Pro-Kurdish Peoples’ Democratic Party (HDP) deputy Meral Danış Bektaş has submitted a parliamentary inquiry to the Parliament’s Speaker’s Office in which he asked several quesitons concerning the death of Halime Gülsu, an unemployed teacher who died in jail on Saturday reportedly because she was denied crucial treatment.
Gülsu, who was arrested on Feb. 20, 2018 along with dozens of other women for allegedly helping the families of people who were jailed over alleged links to the faith-based Gülen movement, died in prison in Mersin province. She was suffering from lupus erythematosus and was reportedly deprived of the medication she took for this disease while in jail.
In the parliamentary inquiry addressing Justice Minister Abdülhamit Gül, Bektaş asked whether he had been informed about the death of Gülsu in prison and what it means to deny medication to a person in jail who cannot even perform their daily activities.
“Are not prison administraitons responsible for the lives of the inmates in jail?” asked Bektaş.
The HDP deputy also asked where the medical reports of Gülsu went and whether an investigation has been launched to find them and the authorities who lost them.
One of Gülsu’s brothers, Metin, said he brought Gülsu’s medical reports along with her medication while she was in detention but later learned that the reports went missing.
Another question asked by Bektaş was why Gülsu, who twice went into a coma, was kept in prison although she should have been treated in an intensive care unit and why she was sent back to prison although she was hospitalized on April 25.
Bektaş also asked whether an investigation was launched into the officials at Tarsus Prison, where Gülsu died.
The torture, ill-treatment, abusive, inhuman and degrading treatment of people who are deprived of their liberties in Turkey’s detention centers and prisons have become the norm rather than the exception under increased nationalistic euphoria and religious zealotry in the country in the wake of the coup attempt in July 2016.

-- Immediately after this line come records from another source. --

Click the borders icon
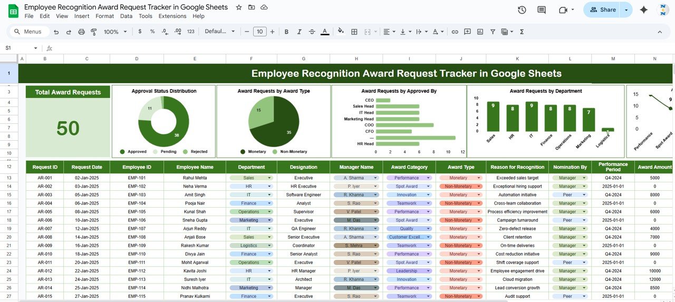The height and width of the screenshot is (302, 675). pyautogui.click(x=354, y=32)
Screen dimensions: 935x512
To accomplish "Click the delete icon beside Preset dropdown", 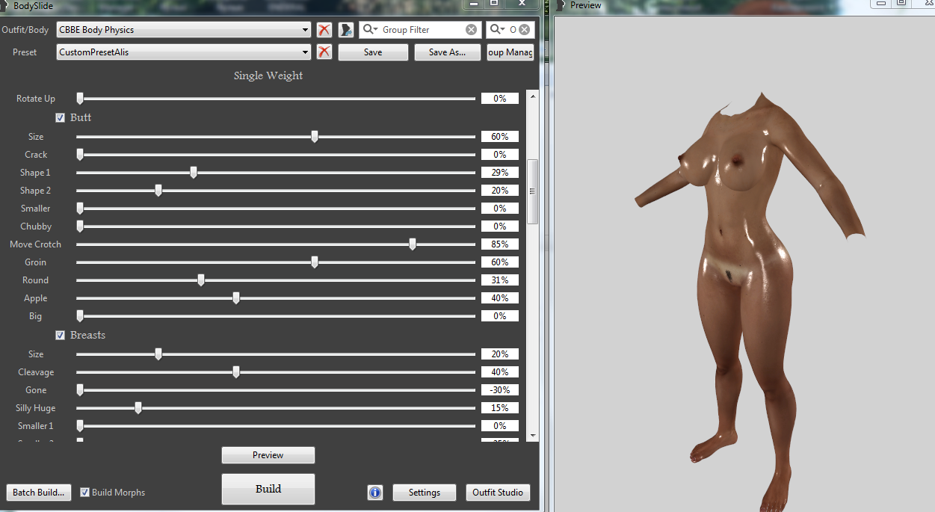I will (x=324, y=52).
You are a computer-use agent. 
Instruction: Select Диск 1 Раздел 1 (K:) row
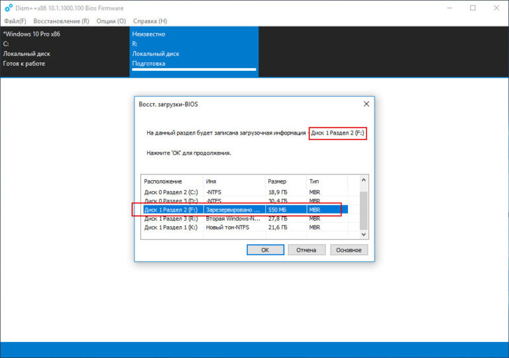coord(170,227)
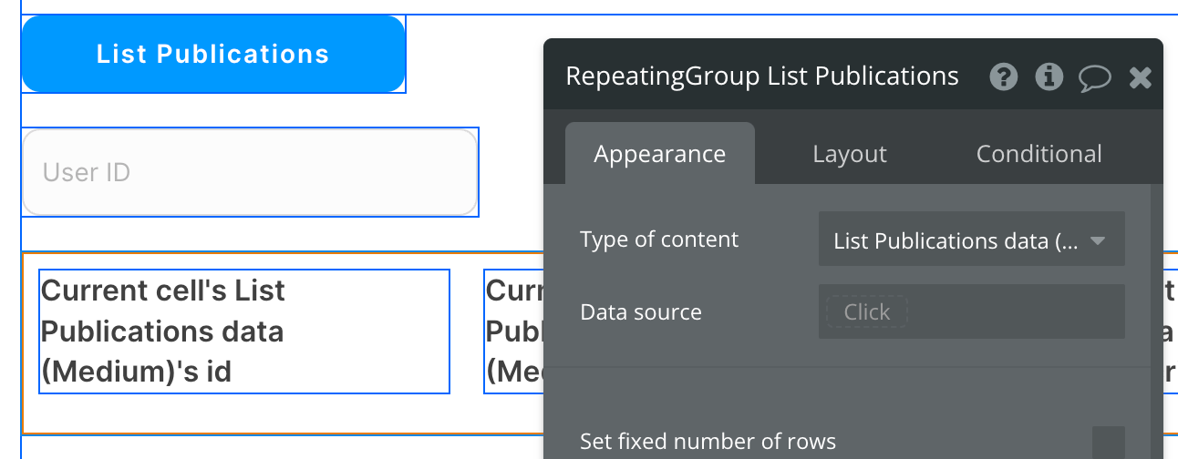The image size is (1178, 459).
Task: Click the Data source label
Action: pos(640,312)
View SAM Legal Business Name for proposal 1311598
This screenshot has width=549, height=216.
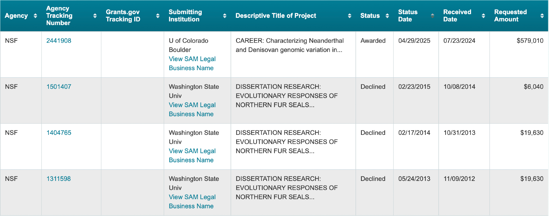(x=192, y=201)
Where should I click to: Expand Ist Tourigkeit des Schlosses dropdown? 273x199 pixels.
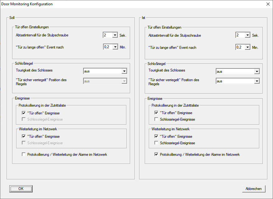click(x=257, y=72)
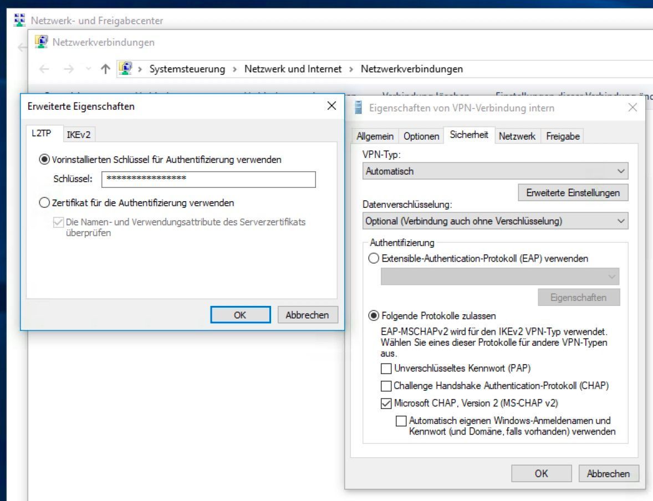Open the VPN-Typ dropdown
653x501 pixels.
click(x=495, y=171)
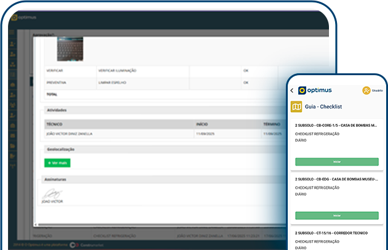
Task: Open the CT-15/16 CORREDOR TECNICO checklist item
Action: tap(336, 233)
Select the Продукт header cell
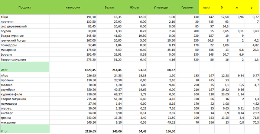260x134 pixels. tap(25, 7)
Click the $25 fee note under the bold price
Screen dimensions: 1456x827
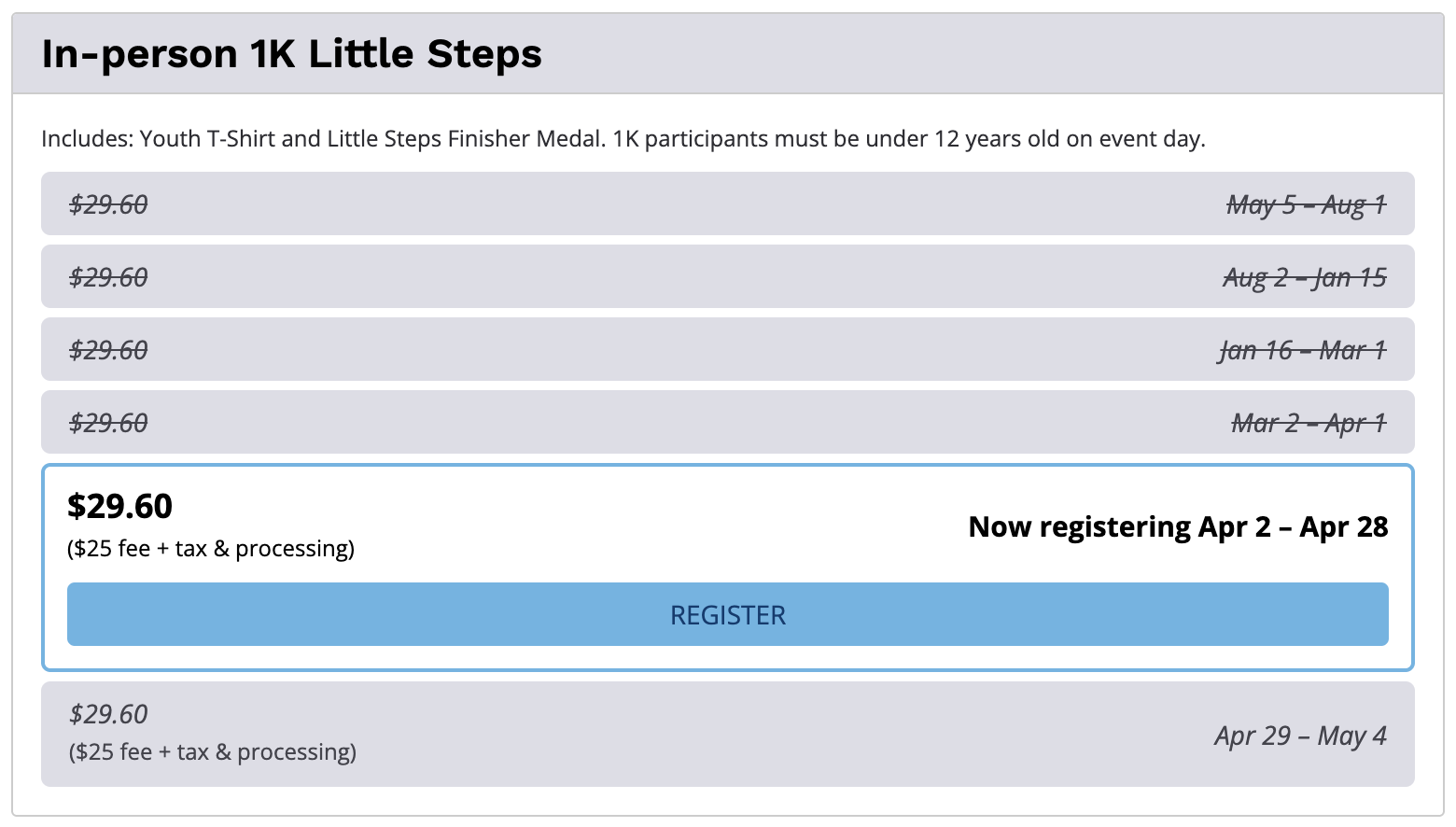tap(211, 549)
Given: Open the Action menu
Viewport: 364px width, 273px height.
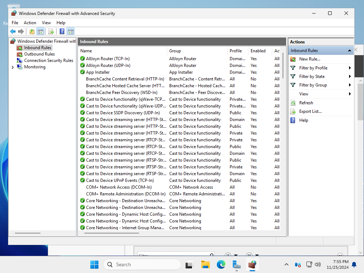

According to Turkey Purge 28 individuals, among whom are police officers, prosecutors and teachers, had been found dead as of April 2017 in Turkish prisons since the failed coup attempt in 2016, causing serious concern about the fate of thousands of civilians who have been kept in jail in poor conditions across the country.
The Stockholm Center for Freedom (SCF) reported in one of its studies titled “Suspicious Deaths and Suicides In Turkey” that there has been an increase in the number of suspicious deaths in Turkey, most in jails and detention centers, where torture and ill-treatment are being practiced. In the majority of cases, authorities concluded they were suicides without any effective, independent investigation.

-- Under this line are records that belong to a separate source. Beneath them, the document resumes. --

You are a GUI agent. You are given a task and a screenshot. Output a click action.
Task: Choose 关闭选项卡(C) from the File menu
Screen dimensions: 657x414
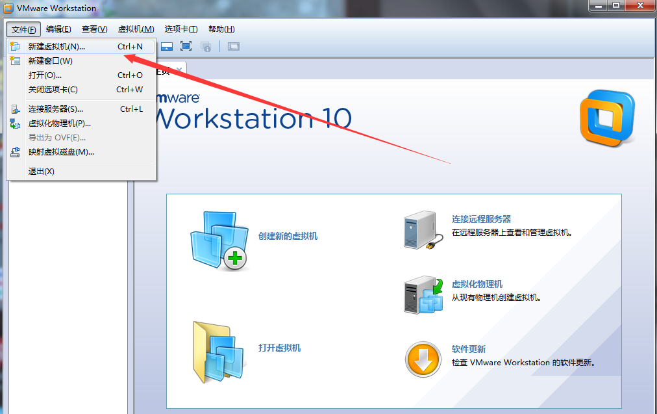click(53, 90)
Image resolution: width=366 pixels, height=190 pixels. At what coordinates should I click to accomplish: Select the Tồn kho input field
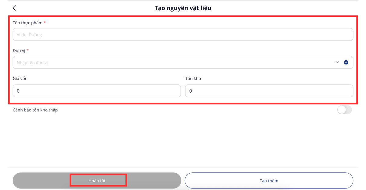269,91
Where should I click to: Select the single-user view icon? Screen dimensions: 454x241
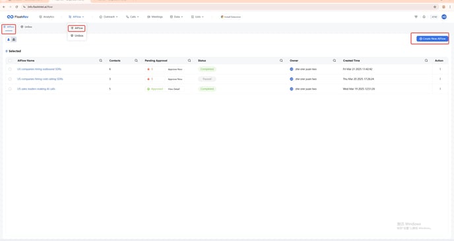coord(9,40)
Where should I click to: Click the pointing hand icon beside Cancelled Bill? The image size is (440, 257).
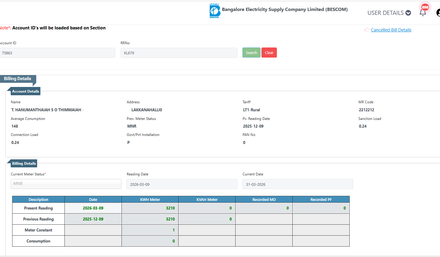coord(367,30)
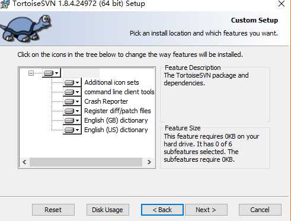Click the root feature drive icon
The image size is (291, 221).
click(x=49, y=73)
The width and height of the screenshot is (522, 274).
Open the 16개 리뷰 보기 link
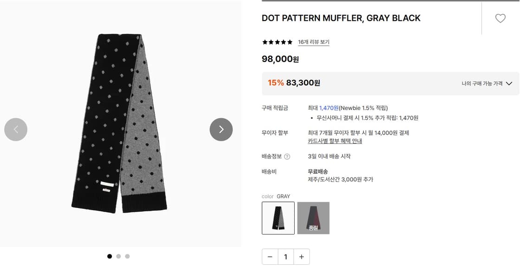[x=313, y=42]
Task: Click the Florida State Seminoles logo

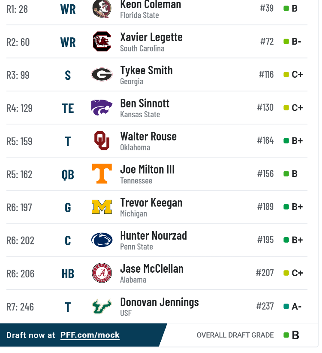Action: point(102,9)
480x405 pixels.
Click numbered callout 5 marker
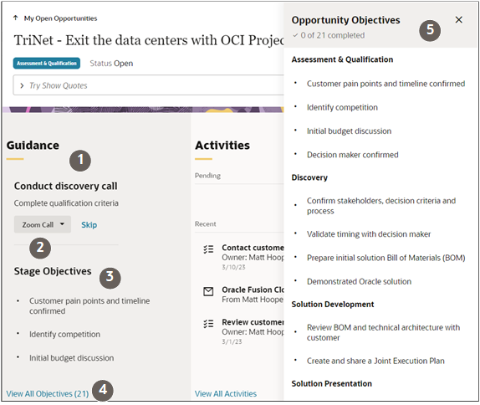pyautogui.click(x=430, y=30)
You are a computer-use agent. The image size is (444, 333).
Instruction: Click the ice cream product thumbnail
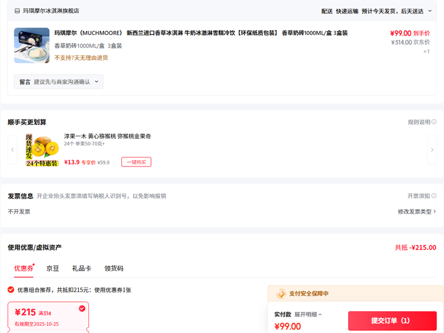click(x=32, y=45)
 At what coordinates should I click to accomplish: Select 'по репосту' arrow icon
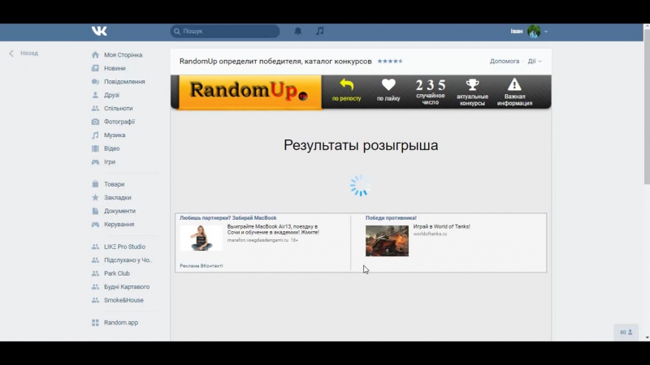(x=347, y=85)
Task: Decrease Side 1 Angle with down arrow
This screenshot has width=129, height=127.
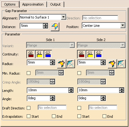Action: [53, 99]
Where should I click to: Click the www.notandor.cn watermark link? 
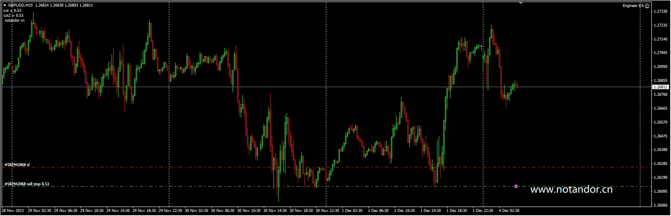point(571,189)
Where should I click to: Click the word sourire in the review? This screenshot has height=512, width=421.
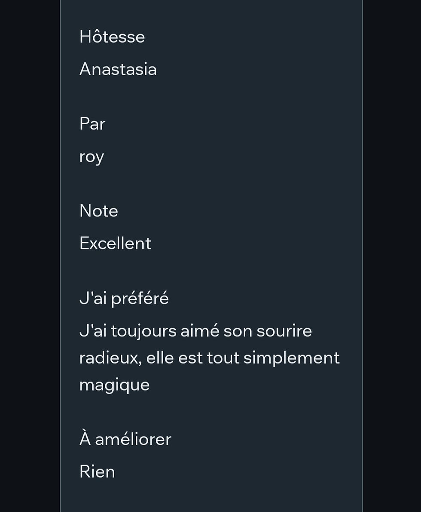[x=284, y=331]
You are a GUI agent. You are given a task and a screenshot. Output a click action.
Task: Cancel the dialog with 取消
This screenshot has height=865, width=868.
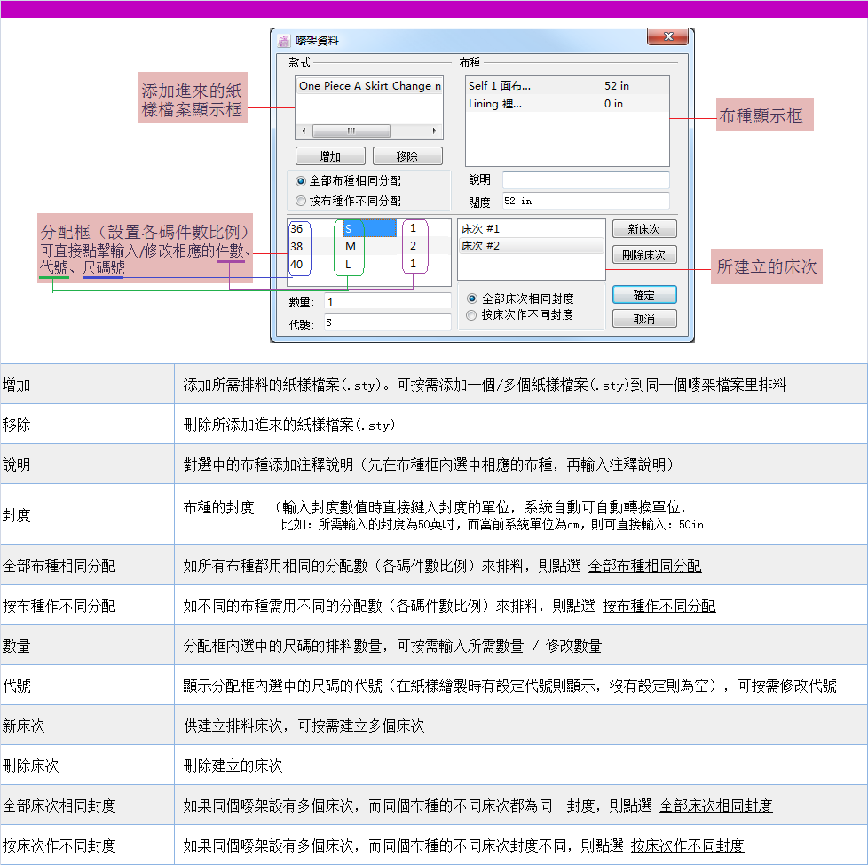coord(644,319)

Suspicious deaths have also taken place beyond prison walls amid psychological pressure and threats of imminent imprisonment and torture, sometimes following the release of suspects or just before their detention. SCF has compiled 113 cases of suspicious deaths and suicides in Turkey in a list in a searchable database format.
Turkey survived a controversial military coup attempt on July 15, 2016 that killed 249 people. Immediately after the putsch, the Justice and Development Party (AKP) government along with President Recep Tayyip Erdoğan pinned the blame on the Gülen movement.
Fethullah Gülen, who inspired the movement, strongly denied having any role in the failed coup and called for an international investigation into it, but President Erdoğan — calling the coup attempt “a gift from God” — and the government initiated a widespread purge aimed at cleansing sympathizers of the movement from within state institutions, dehumanizing its popular figures and putting them in custody.
Turkey has suspended or dismissed more than 150,000 judges, teachers, police and civil servants since July 15. On December 13, 2017 the Justice Ministry announced that 169,013 people have been the subject of legal proceedings on coup charges since the failed coup.
Turkish Interior Minister Süleyman Soylu announced on April 18, 2018 that the Turkish government had jailed 77,081 people between July 15, 2016 and April 11, 2018 over alleged links to the Gülen movement. (SCF with turkishminute.com)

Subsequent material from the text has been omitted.